Le indagini terminano con il rinvio a giudizio dei due malavitosi, deciso dal Giudice Istruttore il 30 luglio 1931.

Il 3 marzo 1932 la Corte d’Assise di Palmi discute la causa. Gagliostro si dichiara innocente. Santo Loiacono, però, messo a confronto con lui, prima conferma di avere ucciso Antonino Fameli e poi ripete tutte le accuse contro di lui e il morto:

– Fameli mi ha gravemente provocato una prima volta il 27 aprile 1930 quando, con la tua immediata cooperazione, mi ha inferto gravi lesioni – gli urla in faccia mostrandogli l’orrenda cicatrice sul viso – e varie altre volte, incessantemente, con atti di prepotenza e disprezzo compiuti in pubblica strada… io non ci avevo mai pensato prima ad ammazzarlo… mi è salito il sangue alla testa…

Ora, però, la Corte solleva un problema. Se gli argomenti d’accusa, che contro Gagliostro si adducono, possono condurre alla conclusione che egli, affiliato alla mala vita, si trovò in condizioni di ferire Gaetano Loiacono, come ferì Santo, gli stessi argomenti non autorizzano a ritenere con certezza ch’egli lo avesse ferito (non essendo lecito passare dalla possibilità alla realtà apodittica). E lo risolve: pertanto, sul conto del Gagliostro in ordine alle lesioni in persona di Gaetano Loiacono, è uopo pronunciare l’assoluzione per insufficienza di prove. Per quanto riguarda le lesioni in danno di Santo Loiacono, la Corte fonda la colpevolezza di Vincenzo Gagliostro su questo ragionamento: si è dimostrato che egli, non solo era affiliato alla mala vita e come tale aveva partecipato al conflitto armato avvenuto tra i due gruppi dell’associazione la sera del 26 aprile, ma che fu riconosciuto dal ferito il quale, nel confronto con lui avuto nell’odierno dibattimento, gli ha sostenuto in viso con tutta fermezza di essere stato aggredito a colpi di coltello da lui e da Fameli. Tale linea di condotta serbata da un componente dell’associazione nei riguardi di un altro affiliato (quando l’omertà è per tali persone regola assoluta), induce a ritenere senz’altro che immediato cooperatore nelle lesioni sia stato proprio il Gagliostro, giusto quanto ha sempre assicurato Santo Loiacono.

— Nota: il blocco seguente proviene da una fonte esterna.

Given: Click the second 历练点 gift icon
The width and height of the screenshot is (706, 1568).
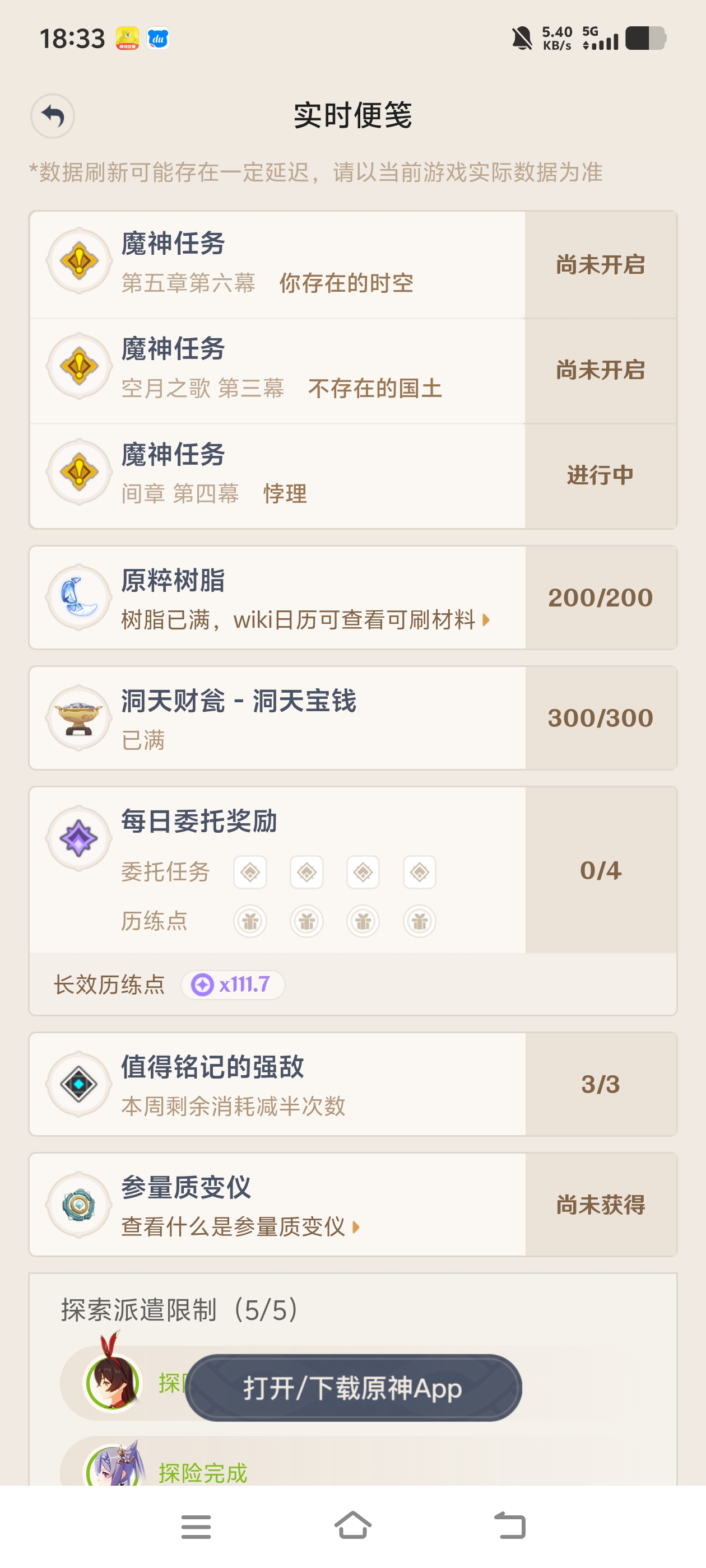Looking at the screenshot, I should click(x=306, y=921).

Per quanto riguarda quest’ultimo, non può ritenersi ch’egli abbia agito con premeditazione giacché, dal momento in cui fu ferito fin quando s’incontrò col Fameli, egli non si trovò mai in stato di coscienza fredda e tranquilla che gli permettesse di meditare sulla vendetta da esercitare contro l’avversario, di formare un piano d’azione, determinarne i particolari, approntarne i mezzi, spiegando in tutto ciò mezzi speciali per assicurare il buon esito della impresa. Quindi, conclude la Corte, deve ammettersi in suo favore la scusante della provocazione grave, avendo egli agito nell’impeto d’ira e di intenso dolore determinato dal fatto ingiusto di Fameli ed essendo state assai dannose le conseguenza delle lesioni da lui riportate, sia per la durata, sia per gli accentuati caratteri dello sfregio del viso che ne conseguì.

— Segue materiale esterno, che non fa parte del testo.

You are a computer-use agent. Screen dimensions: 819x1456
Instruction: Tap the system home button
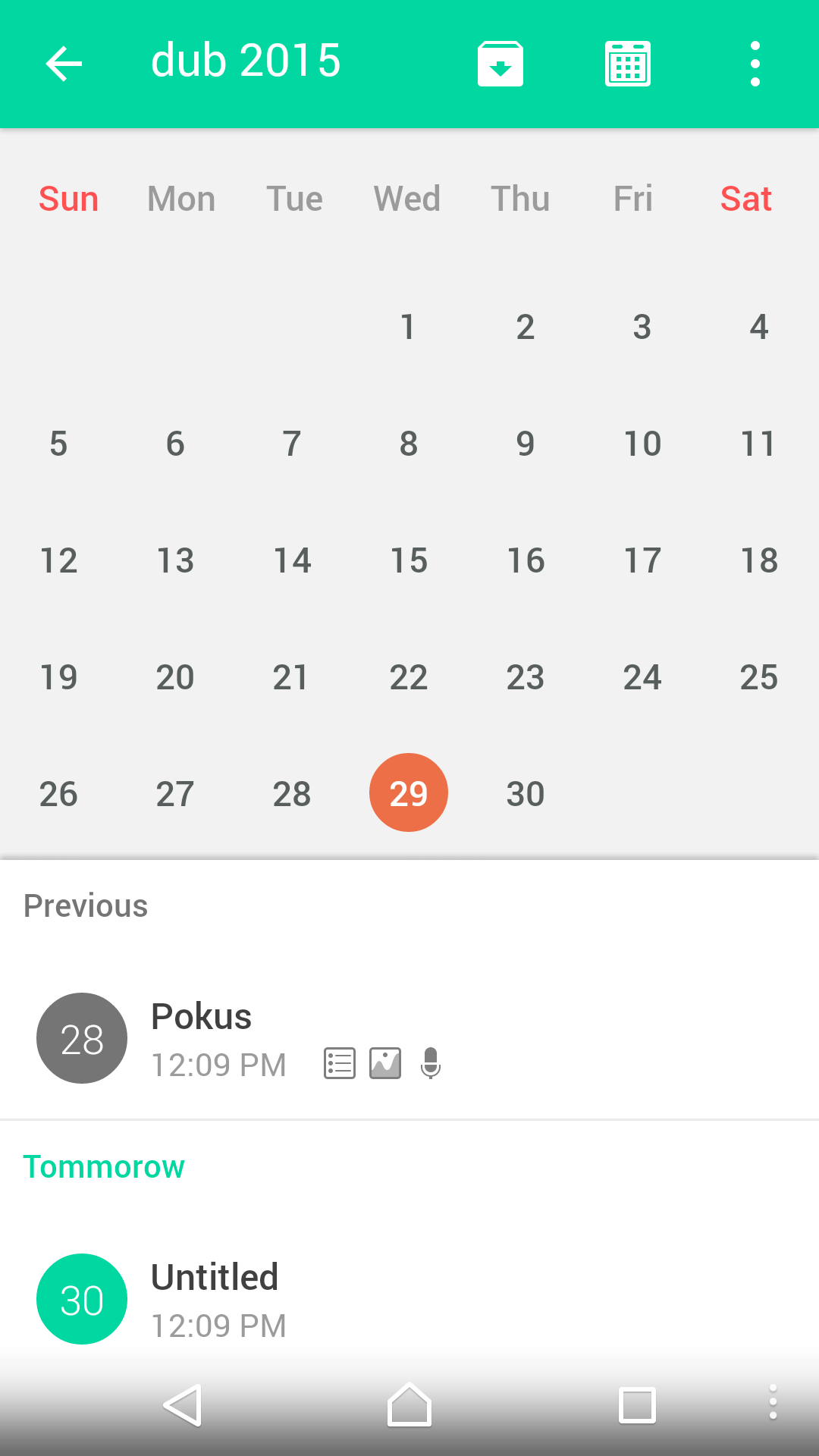coord(410,1404)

Siamo nel 1932 e da poco è entrato in vigore il nuovo Codice Penale, il Codice Rocco, ma i reati sono stati commessi nel 1930 quando ancora vigeva il Codice Zanardelli, per cui la Corte osserva che, nel determinare la pena da infliggere agli imputati, deve applicarsi il Codice Penale abrogato, le cui disposizioni sono ad essi più favorevoli.

Quindi, per l’omicidio ascritto a Santo Loiacono sembra giusto partire da anni 21 di reclusione che, diminuiti da una frazione di poco superiore alla metà per la scusante della provocazione grave, discendono ad anni 8 e, ridotti quindi di un sesto per l’età del giudicabile, minore dei 21 e maggiore dei 18 anni, discendono ad anni 6 e mesi 8. A questa pena vanno aggiunti 20 giorni di arresti per i reati relativi al possesso e all’omessa denuncia del fucile e le pene accessorie.

Per le lesioni personali ascritte a Vincenzo Gagliostro, sembra giusto partire da anni 3 di reclusione, che aumentati di un sesto per l’aggravante dell’arma salgono ad anni 3 e mesi 6 di reclusione, più pene accessorie.[1]

L’omertà si può sconfiggere.


[1] ASCZ, Sezione di Lamezia Terme, Sentenze della Corte d’Assise di Palmi.